EXERCISE: In the data below, rewrite everything from the line containing "You are a computer-use" down to the line containing "pos(736,21)", substituting "toggle" for "checkbox" and leaving all else unchanged. Omit the pictures from your answer.

RECORD SET:
## start

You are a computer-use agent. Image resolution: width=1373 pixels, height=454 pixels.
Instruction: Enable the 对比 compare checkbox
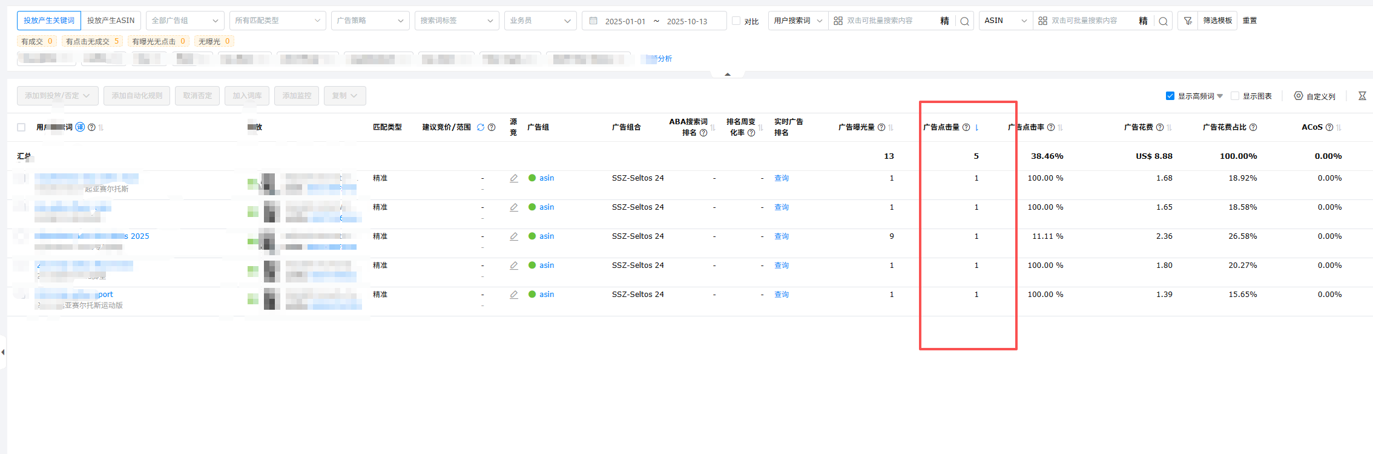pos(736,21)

## end
## start

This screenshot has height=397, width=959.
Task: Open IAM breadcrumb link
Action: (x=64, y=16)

## end
## start

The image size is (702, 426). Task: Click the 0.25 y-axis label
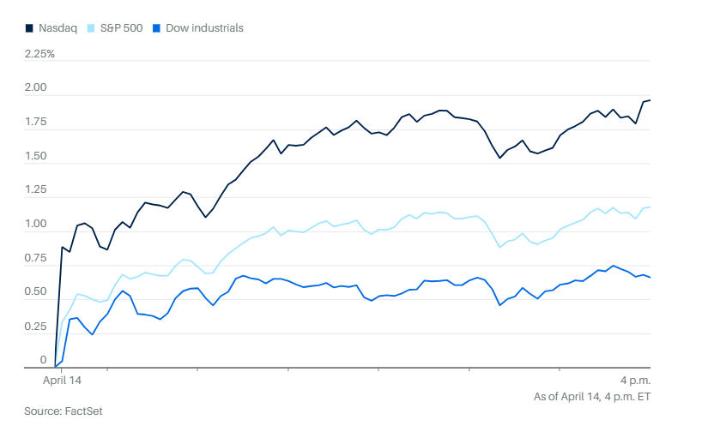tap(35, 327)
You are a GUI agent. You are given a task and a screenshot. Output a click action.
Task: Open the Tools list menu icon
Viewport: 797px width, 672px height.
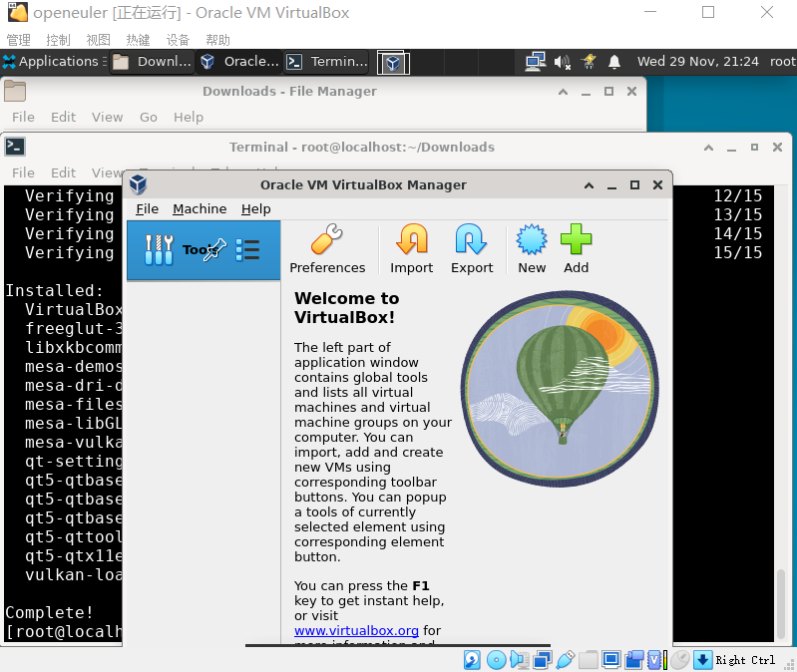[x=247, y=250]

## end

EXPECTED ANSWER:
You are a computer-use agent. Image resolution: width=1373 pixels, height=454 pixels.
Instruction: Enable the 对比 compare toggle
pos(736,21)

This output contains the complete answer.